• _Assigned task_:
Repeat the line that contains "Instruction: Open Call" exactly, along with each following line up to and including the last line of the entries.

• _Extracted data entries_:

★ ★ ★

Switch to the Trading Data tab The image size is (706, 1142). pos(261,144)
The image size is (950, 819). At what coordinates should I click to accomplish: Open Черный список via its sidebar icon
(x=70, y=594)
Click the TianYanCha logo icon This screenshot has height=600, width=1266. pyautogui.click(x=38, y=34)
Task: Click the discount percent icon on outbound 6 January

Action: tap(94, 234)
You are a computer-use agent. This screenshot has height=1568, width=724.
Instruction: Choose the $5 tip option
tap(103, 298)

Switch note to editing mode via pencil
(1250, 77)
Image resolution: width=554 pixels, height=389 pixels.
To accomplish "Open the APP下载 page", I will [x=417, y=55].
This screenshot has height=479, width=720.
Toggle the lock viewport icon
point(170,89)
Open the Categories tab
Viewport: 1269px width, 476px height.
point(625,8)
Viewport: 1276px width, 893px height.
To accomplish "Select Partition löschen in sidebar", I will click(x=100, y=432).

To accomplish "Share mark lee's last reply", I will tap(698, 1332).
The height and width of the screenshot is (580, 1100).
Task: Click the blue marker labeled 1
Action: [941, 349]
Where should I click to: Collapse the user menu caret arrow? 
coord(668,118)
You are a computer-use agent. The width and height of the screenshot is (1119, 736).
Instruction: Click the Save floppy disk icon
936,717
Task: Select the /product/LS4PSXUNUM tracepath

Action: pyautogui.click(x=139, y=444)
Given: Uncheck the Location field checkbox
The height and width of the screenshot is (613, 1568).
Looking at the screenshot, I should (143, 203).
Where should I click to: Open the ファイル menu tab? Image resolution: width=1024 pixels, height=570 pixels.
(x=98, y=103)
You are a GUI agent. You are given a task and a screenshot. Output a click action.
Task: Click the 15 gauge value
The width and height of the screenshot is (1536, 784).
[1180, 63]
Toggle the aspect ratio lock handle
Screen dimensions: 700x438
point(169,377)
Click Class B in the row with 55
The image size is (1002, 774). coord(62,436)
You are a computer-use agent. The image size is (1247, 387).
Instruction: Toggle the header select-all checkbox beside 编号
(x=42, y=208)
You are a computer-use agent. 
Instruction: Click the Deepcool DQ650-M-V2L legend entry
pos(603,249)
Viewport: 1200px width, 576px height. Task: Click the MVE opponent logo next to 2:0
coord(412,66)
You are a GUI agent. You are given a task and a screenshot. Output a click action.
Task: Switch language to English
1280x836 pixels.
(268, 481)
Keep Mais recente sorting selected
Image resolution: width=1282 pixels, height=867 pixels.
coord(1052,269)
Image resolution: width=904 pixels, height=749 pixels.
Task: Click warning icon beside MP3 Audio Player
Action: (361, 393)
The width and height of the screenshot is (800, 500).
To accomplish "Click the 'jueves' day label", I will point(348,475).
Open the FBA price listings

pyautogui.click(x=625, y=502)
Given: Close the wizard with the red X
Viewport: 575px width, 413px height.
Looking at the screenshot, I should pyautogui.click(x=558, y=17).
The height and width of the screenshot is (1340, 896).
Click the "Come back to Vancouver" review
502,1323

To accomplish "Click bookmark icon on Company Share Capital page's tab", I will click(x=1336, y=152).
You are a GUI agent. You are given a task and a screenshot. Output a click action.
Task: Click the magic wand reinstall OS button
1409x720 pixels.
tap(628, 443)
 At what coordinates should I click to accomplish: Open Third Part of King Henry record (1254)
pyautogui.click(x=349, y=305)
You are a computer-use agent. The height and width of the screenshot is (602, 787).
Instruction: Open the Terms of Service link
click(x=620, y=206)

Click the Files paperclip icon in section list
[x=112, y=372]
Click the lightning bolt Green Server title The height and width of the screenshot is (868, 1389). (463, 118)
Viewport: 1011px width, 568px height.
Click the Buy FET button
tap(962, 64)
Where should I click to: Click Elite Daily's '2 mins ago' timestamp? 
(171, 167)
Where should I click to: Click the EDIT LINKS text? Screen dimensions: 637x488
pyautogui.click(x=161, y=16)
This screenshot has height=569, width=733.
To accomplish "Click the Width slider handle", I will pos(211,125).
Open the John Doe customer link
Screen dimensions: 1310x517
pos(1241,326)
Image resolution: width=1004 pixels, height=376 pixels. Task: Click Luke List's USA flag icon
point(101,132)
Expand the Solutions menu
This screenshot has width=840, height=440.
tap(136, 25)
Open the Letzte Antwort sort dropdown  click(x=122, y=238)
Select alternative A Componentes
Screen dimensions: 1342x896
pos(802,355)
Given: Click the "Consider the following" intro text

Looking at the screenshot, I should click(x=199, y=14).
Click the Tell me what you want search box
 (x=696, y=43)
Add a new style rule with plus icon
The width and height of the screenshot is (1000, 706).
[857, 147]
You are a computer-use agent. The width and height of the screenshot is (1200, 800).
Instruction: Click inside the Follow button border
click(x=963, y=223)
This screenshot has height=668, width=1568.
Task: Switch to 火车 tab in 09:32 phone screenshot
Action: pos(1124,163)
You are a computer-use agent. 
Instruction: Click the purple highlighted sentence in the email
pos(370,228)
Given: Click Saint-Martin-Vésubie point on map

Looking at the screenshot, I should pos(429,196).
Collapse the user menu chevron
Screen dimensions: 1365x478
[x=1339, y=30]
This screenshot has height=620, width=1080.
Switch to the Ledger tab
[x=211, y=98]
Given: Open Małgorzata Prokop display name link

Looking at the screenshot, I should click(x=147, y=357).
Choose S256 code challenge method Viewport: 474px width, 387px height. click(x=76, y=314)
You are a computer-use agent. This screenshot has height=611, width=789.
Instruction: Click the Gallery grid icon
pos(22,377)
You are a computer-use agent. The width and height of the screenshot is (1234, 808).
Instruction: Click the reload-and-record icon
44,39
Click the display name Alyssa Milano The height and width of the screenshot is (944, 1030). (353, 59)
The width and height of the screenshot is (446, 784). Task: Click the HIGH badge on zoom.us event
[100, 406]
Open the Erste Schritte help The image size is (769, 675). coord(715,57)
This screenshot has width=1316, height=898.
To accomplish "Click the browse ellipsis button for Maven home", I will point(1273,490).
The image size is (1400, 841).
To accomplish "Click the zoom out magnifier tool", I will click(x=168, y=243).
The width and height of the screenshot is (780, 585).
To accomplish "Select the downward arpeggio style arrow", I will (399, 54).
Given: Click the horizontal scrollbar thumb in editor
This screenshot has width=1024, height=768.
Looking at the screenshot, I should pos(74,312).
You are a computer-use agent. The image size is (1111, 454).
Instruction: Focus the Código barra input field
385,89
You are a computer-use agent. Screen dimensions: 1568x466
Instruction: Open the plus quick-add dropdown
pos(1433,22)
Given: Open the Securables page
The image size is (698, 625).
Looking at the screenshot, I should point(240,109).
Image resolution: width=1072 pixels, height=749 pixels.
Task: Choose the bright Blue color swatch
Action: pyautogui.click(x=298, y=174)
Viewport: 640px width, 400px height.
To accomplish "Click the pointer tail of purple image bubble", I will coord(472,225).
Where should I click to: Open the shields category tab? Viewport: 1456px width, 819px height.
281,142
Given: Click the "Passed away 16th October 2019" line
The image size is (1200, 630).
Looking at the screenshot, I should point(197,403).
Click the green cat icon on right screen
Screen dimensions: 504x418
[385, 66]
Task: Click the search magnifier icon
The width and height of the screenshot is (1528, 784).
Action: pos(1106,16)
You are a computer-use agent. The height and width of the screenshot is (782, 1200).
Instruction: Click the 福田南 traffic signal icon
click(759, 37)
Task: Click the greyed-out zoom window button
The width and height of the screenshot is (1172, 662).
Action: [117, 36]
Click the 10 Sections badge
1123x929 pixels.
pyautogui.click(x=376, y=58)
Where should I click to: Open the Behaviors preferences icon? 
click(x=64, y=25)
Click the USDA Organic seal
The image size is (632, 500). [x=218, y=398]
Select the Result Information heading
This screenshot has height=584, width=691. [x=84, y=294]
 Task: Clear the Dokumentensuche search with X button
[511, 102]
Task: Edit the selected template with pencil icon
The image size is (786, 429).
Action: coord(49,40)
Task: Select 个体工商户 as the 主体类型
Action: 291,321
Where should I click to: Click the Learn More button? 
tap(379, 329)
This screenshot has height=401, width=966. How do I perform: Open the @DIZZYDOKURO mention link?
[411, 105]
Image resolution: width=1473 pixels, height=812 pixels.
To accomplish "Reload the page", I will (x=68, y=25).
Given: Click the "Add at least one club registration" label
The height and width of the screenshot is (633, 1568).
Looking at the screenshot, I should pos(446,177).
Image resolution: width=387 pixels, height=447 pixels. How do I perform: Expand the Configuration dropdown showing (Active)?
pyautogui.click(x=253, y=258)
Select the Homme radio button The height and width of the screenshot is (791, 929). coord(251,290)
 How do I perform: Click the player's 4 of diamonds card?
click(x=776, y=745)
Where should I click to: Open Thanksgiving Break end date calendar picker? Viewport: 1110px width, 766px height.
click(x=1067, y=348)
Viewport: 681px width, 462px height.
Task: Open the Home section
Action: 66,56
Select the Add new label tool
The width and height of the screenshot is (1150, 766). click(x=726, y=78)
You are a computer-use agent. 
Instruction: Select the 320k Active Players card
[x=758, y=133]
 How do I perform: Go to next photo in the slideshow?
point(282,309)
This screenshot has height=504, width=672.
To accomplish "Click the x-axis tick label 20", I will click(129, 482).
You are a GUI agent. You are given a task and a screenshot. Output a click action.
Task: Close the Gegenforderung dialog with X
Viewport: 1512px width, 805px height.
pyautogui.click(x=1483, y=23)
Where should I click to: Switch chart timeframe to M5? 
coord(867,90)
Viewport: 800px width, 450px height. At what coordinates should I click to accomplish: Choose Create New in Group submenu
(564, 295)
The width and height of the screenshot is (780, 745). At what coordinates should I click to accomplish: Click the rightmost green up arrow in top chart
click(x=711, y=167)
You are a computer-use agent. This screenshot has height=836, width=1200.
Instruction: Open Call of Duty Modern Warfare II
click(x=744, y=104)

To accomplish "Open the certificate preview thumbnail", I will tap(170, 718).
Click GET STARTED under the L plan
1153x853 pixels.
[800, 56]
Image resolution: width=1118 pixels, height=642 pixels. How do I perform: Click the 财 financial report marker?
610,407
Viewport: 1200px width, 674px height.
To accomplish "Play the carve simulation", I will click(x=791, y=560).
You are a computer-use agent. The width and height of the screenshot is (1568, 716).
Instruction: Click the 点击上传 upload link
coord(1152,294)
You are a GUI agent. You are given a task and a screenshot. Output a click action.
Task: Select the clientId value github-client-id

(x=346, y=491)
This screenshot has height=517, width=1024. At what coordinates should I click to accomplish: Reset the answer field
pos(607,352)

★ ★ ★

• _Result of this task_:
Instruction: Open Call of Duty Modern Warfare II
click(x=744, y=104)

To accomplish "Open the certificate preview thumbnail", I will tap(170, 718).
Click GET STARTED under the L plan
1153x853 pixels.
[800, 56]
Image resolution: width=1118 pixels, height=642 pixels. How do I perform: Click the 财 financial report marker?
610,407
Viewport: 1200px width, 674px height.
To accomplish "Play the carve simulation", I will click(x=791, y=560).
You are a computer-use agent. The width and height of the screenshot is (1568, 716).
Instruction: Click the 点击上传 upload link
coord(1152,294)
You are a GUI agent. You are given a task and a screenshot. Output a click action.
Task: Select the clientId value github-client-id

(x=346, y=491)
This screenshot has height=517, width=1024. At what coordinates should I click to accomplish: Reset the answer field
pos(607,352)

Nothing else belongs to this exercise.